Né à Aix en 1838, M. Marius Roux, après de bonnes études au pensionnat Liotard et au collège d’Aix, a fait partie de la pléiade de littérateurs et d’artistes qui comptait Émile Zola, Paul Alexis, Paul Cezanne et tant d’autres qui ont fait leur chemin. Il a fait représenter au théâtre d’Aix des pièces qui montraient déjà un talent et un goût du vrai qui se sont développés ensuite dans un grand nombre d’ouvrages très appréciés, tels que Évariste Plauchu — L’Homme Adultère — Eugène Lamour — La Proie et l’Ombre — La Poche des Autres — Francis et Mariette — La Camomanie, etc., édités avec succès à Paris.

M. Marius Roux est entré dans la grande presse républicaine de Paris, en 1868, par le « Globe » journal étouffé au maillot par le ministère Pinard. Il a collaboré à divers journaux, notamment au « Rappel » (de 1869 à 1873) où il y avait quelque courage à affirmer sa foi républicaine.

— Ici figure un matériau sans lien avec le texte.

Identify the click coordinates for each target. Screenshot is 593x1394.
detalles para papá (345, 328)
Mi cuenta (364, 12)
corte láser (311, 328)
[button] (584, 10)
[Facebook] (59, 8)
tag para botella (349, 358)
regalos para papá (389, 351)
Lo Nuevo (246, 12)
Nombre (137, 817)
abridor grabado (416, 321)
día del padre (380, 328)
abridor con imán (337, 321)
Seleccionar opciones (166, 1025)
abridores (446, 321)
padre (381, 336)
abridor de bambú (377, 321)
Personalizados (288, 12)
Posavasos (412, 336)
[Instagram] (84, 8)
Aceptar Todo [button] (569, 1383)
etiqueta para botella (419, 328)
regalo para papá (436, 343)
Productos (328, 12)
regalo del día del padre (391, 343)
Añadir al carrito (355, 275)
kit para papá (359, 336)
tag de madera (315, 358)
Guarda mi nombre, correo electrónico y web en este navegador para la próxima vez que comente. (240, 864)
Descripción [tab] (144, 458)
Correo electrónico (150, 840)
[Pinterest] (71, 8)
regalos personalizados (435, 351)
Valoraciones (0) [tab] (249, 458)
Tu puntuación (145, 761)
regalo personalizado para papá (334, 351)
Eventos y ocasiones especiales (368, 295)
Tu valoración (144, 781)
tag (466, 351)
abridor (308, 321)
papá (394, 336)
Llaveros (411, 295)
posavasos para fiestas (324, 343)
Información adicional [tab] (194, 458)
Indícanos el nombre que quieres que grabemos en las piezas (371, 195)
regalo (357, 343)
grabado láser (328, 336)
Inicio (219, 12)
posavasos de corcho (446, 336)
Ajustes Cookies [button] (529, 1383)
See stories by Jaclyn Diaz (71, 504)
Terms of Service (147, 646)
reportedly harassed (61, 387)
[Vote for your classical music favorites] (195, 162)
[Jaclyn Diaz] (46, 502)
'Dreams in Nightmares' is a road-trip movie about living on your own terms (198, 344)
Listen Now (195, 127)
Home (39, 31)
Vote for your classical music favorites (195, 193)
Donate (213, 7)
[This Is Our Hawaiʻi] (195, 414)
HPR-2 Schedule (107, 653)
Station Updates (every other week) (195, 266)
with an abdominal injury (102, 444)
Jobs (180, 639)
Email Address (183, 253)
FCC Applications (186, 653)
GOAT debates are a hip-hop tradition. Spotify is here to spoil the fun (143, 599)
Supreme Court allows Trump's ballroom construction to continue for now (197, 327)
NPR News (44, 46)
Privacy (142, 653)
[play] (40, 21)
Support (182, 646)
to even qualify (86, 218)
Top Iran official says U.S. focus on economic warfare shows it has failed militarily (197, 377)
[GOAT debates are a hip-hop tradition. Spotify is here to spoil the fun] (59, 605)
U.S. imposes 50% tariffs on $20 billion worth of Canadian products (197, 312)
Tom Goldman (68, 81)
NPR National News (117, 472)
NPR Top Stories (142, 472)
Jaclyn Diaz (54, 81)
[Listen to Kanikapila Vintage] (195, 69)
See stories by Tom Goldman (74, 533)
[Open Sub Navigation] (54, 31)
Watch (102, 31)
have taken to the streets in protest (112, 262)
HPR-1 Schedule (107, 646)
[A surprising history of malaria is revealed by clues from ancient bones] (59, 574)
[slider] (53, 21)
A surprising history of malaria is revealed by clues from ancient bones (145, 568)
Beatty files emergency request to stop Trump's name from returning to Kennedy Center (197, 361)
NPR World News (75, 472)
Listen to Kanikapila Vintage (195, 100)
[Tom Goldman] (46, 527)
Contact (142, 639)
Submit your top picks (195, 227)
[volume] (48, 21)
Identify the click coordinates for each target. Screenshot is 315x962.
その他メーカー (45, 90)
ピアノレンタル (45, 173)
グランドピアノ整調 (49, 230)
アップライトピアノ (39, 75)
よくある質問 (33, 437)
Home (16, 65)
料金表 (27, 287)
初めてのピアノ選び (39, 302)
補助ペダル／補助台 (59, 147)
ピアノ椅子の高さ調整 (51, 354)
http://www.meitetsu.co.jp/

Entré en 1868 au « Petit Journal », il en est devenu le secrétaire de la rédaction depuis 1875, et il s’est acquis, dans ces fonctions difficiles, l’estime de tous. »

3 décembre

Marius Roux rend compte dans un journal aixois du deuxième roman de Zola, La Confession de Claude, paru en octobre, en évoquant les amis aixois du cercle de Zola, Cezanne et Baille en particulier.  Il s’agit du premier article de presse qui mentionne Cezanne.

M. R. [Marius Roux], « La Confession de Claude par Émile Zola », Le Mémorial d’Aix, politique et littéraire, 29e année, n° 49, dimanche 3 décembre 1865, p. 3 :

« M. Cezanne est un des bons élèves que notre école d’Aix a fourni à Paris. […] Grand admirateur des Ribeira et des Zurbaran, notre peintre ne procède que de lui-même. […] sa modestie se refuse à lui laisser croire que ce qu’il fait est suffisant et je ne veux pas le froisser dans sa délicatesse d’artiste. J’attends qu’il étale au grand jour son Œuvre. Ce jour-là, je ne serai pas le seul à en parler. Il appartient à une école qui a le privilège de provoquer la critique. »

Texte complet :

« VARIÉTÉS.

La Confession de Claude

Par Émile ZOLA (1).

L’heureux auteur des Contes à Ninon, M. Émile, Zola, donne au public un nouvel ouvrage : La Confession de Claude.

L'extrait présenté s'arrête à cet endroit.